You can create and assign Admin roles to users in the Setup> Manage Admin Roles page.
Pre-Defined Admin Roles
By default, there are 4 pre-defined Admin roles present. They are the following,
- Super Administrator : Super administrator will have full access to Syscloud application
- Administrator : Users assigned to this role will have almost the same access as the super admin, but certain settings and functionalities are not available for this user role (refer attached admin-role-differences.jpg)
- Backup Administrator : Users assigned to this role will have access to check the reports of the overall Backup application. But they will not be able to see the Security app options.
- Security Administrator : Users assigned to this role will have access to check the reports of the overall Security application. But they will not be able to see the Backup app options.
Granting Access for Export and Cross-User Restore for the Admins
For the admins present in the Super Administrator, Administrator, Backup Administrator roles, the option 'Grant Access' will be displayed beside their name in the 'Who this role applies to' section.

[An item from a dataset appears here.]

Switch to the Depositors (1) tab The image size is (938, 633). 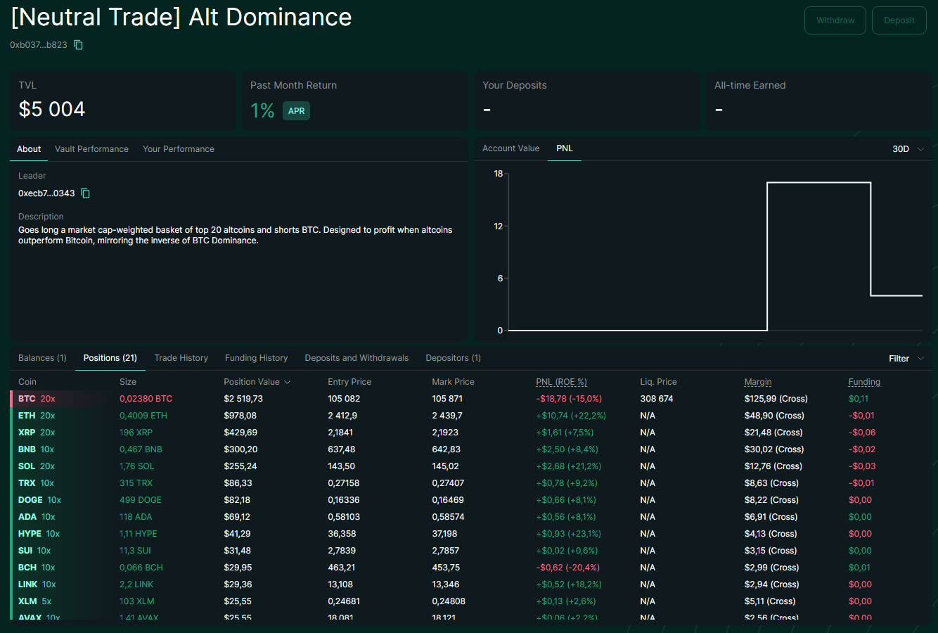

This will allow the admin the privilege to perform Export of the users archive and also perform Cross-User Restore (restore data from an user's archive to another user's account). If this privilege is not granted, the assigned admins will only be able to perform regular Restores(restore data from an user's archive to the same user's account). Once the privilege is assigned, the provided privilege will be displayed beside the admin's name in the 'Who this role applies to' section.
Creating Custom Admin Roles for Security Application
You can also create custom admin roles for the Security app that suit your organization needs. To create an admin role,
Step 1: Click on 'Create New Role' button.

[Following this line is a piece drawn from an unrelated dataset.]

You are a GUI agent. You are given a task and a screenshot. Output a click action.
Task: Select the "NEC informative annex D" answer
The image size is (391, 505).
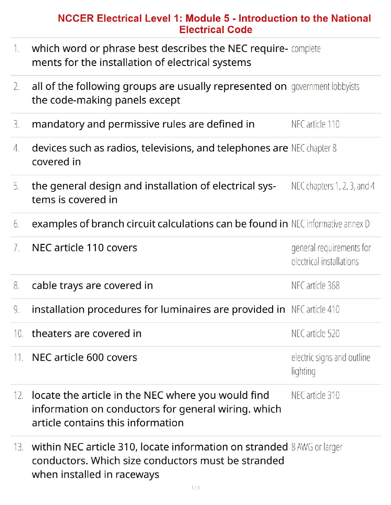pos(330,224)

Step 2: Enter the name of the custom admin role.
Step 3: Select the type of policies to admin by the user assigned to this role.
Step 4: Select the users whose violations the admin can view and take actions on. You can add the users by Domain, Org Units or Groups.
Step 5: Select the privileges allowed in this role to the admin. There are 3 privileges available.
Reports: ability to view Security Reports like Sharing Insights, Violations List, etc.,
Policies Create/Edit: ability to create or edit DLP & Compliance policies
Violations Approve/Take Action: ability to approve/dismiss violations, or take appropriate action on the violated file.
Step 6: Here, you will be able to preview the settings set in the previous steps. To save the admin role, click on 'Finish' button. You can choose to assign users to this role in this step, or save the admin role and later assign the users to this admin role.
Once saved, the newly created custom Admin Role will be visible in the left-pane under the 'User Created Roles'.
Assigning Users to Admin Roles
To assign users to the admin roles, click on the admin role, click on the Edit(or Add) button present in the 'Who this role applies to' section.
Once you click on Add/Edit option, you will be able to add or remove users assigned to the admin role. You can either assign by a individual user account or by a group. You cannot have both users and groups assigned in the same admin role. Also, users assigned to an admin roles will not be available to be assigned again to another admin role. Once you have assigned the users, you can click on 'Update' to finish assigning the admins to the role.
Once updated, you will be see the admin assigned listed in the 'Who this role applies to' section of the admin role. Note that, if there are multiple clouds present in the Syscloud account and the assigned admin email id being present in both the cloud accounts, then the user will be able to access the Syscloud app as the assigned admin from both of his cloud accounts.